Along with the ending of political reform there was a reversal of initiatives to loosen state controls on the economy. The Kosygin reforms, drawn up under Khrushchev and introduced in 1965, aimed to stimulate production by giving enterprises greater independence and relying more on market mechanisms within the planned economy. But they were regarded as politically dangerous, particularly after similar reforms in Czechoslovakia resulted in demands for political reform and the Prague Spring in 1968. They were killed off by the Brezhnev government.

No amount of tinkering (which is what the Kosygin reforms were) could have turned around the failing Soviet economy. It was not enough to introduce reforms into the planned economy. The problem was the planned economy. But without reform the economy was doomed - along with the Soviet system - to terminal decline.

Economic stagnation would not have been so damaging politically if consumer expectations had not been raised so high in the Khrushchev period.

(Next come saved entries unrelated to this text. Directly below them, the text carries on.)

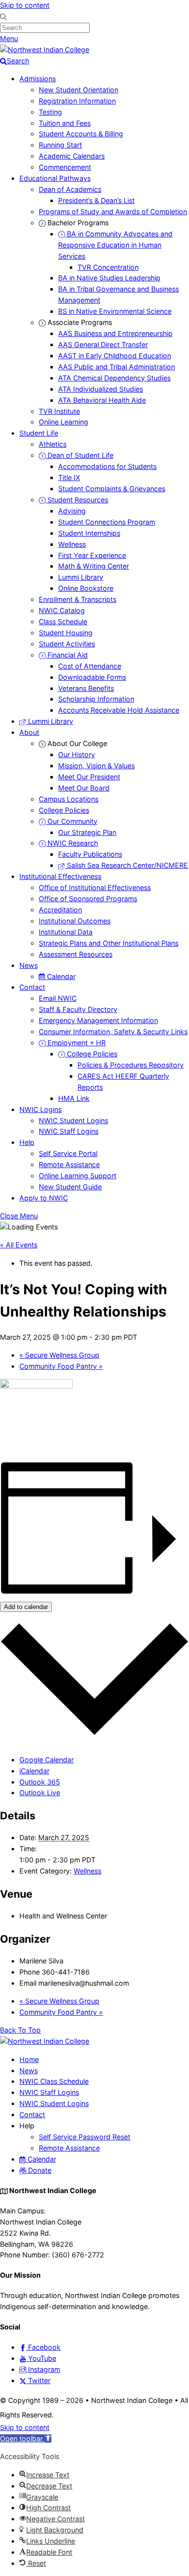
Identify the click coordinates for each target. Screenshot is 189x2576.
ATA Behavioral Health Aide (102, 400)
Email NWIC (58, 998)
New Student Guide (70, 1187)
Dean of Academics (70, 189)
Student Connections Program (106, 522)
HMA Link (74, 1098)
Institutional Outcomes (74, 921)
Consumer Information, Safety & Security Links (113, 1031)
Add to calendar (26, 1606)
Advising (72, 511)
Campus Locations (68, 799)
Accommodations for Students (107, 466)
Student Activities (67, 644)
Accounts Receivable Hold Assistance (118, 710)
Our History (76, 754)
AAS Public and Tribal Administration (116, 367)
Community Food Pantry (61, 1366)
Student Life (38, 433)
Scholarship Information (96, 699)
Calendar (60, 976)
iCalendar (34, 1771)
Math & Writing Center (93, 566)
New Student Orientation (78, 90)
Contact (32, 987)
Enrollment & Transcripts (77, 599)
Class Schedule (63, 621)
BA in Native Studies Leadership (109, 278)
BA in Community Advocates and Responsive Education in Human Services (115, 245)
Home (29, 2059)
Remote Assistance (69, 1164)
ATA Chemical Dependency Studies (114, 378)
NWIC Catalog (62, 610)
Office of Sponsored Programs (88, 898)
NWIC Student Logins (73, 1120)
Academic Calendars (72, 156)
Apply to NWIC (43, 1198)
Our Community (71, 821)
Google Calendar (46, 1760)
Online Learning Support (77, 1175)
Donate (38, 2170)
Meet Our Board (84, 788)
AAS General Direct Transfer (103, 344)
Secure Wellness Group (59, 1355)
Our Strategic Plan (87, 832)
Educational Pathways (55, 178)
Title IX (69, 477)
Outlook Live (39, 1792)
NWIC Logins (40, 1109)
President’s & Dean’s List (96, 200)
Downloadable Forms (92, 677)
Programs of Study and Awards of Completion (113, 211)
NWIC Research (72, 843)
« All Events (18, 1245)
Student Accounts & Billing (81, 134)
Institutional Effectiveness (60, 876)
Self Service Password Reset (84, 2137)
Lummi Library (80, 577)
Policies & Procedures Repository (131, 1065)
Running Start (60, 145)
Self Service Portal (68, 1153)
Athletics (52, 444)
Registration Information (77, 101)
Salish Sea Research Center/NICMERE (126, 865)
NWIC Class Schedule (54, 2081)
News (28, 965)
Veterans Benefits (86, 688)
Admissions (37, 78)
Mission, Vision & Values (96, 765)
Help (26, 1142)
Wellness (72, 544)
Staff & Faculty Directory (78, 1009)
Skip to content (24, 5)
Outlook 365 (39, 1782)
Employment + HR (76, 1043)
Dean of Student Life (79, 455)
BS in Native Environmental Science (115, 311)
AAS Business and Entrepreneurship (115, 333)
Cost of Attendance (89, 666)
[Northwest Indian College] (44, 49)
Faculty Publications (90, 854)
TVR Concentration (108, 267)
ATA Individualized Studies (100, 389)
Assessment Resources (75, 954)
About (29, 732)
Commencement (65, 167)
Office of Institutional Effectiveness (95, 887)
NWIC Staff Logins (68, 1131)
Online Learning (63, 422)
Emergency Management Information (98, 1020)
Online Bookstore (85, 588)
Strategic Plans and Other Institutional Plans (108, 943)
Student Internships (89, 533)
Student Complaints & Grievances (111, 488)
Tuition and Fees (65, 123)
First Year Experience (92, 555)
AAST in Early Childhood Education (114, 355)
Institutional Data (66, 932)
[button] (25, 2438)
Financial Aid (67, 655)
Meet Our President (89, 777)
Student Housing (66, 633)
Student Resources (77, 500)
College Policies (64, 810)
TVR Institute (59, 411)
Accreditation (60, 910)
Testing (50, 112)
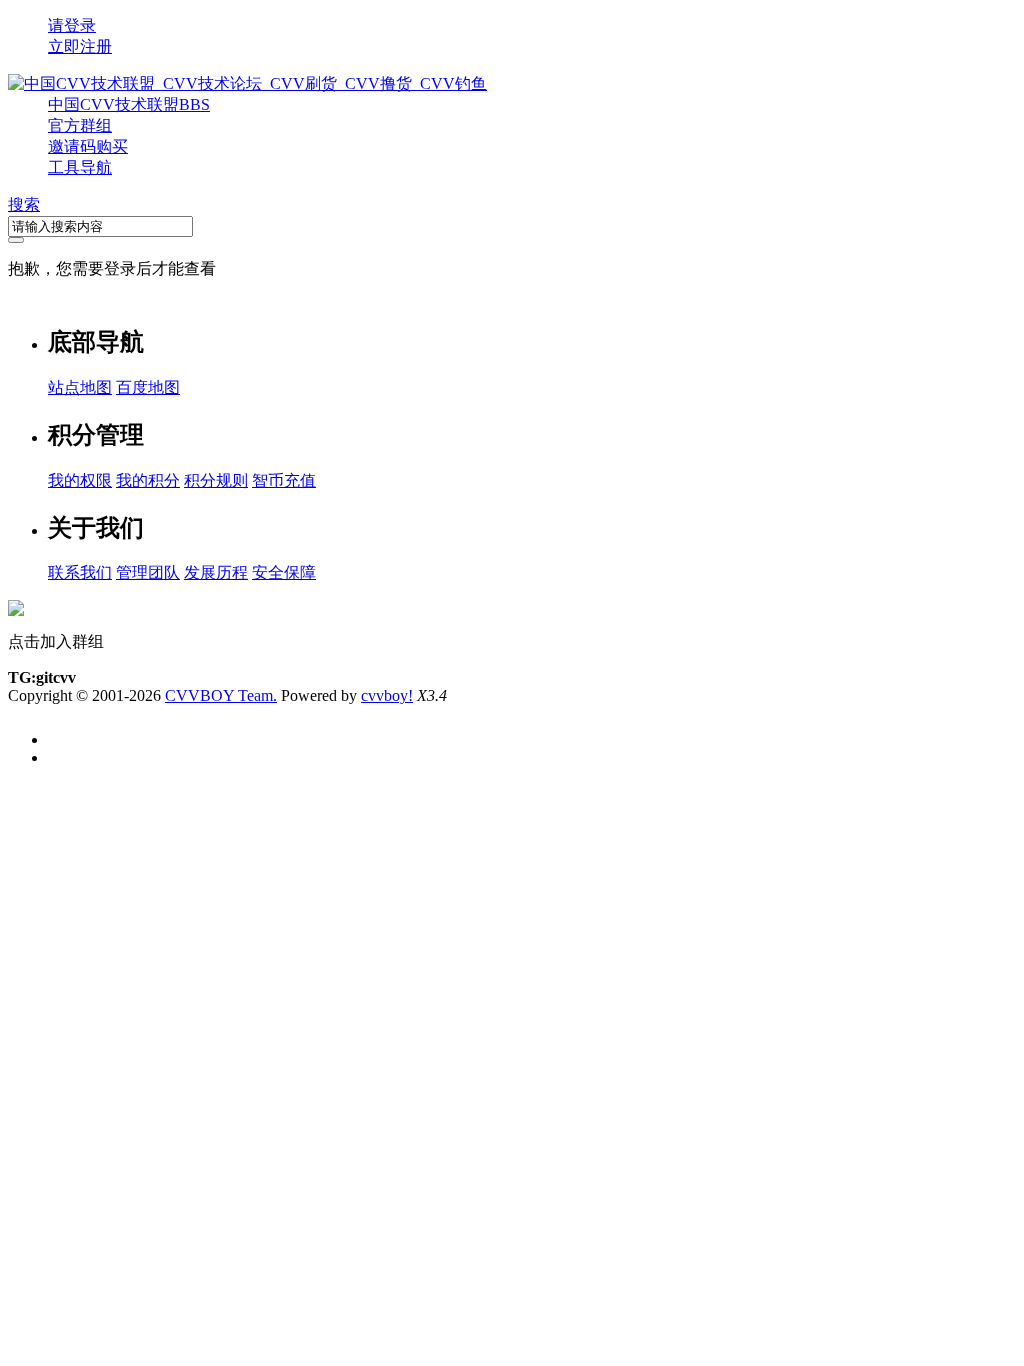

A new Party Programme in 1961 had forecast that the Soviet Union would overtake the United States' economy by 1970. It pledged that Communism would be built by 1980, ensuring 'an abundance of material and cultural benefits' so that 'everyone will live in easy circumstances'. Previously the revolution had been based on the idea of personal sacrifice for the collective good. But now that situation was reversed: the Party was acknowledging an economic obligation to the individual. It was issuing IOUs.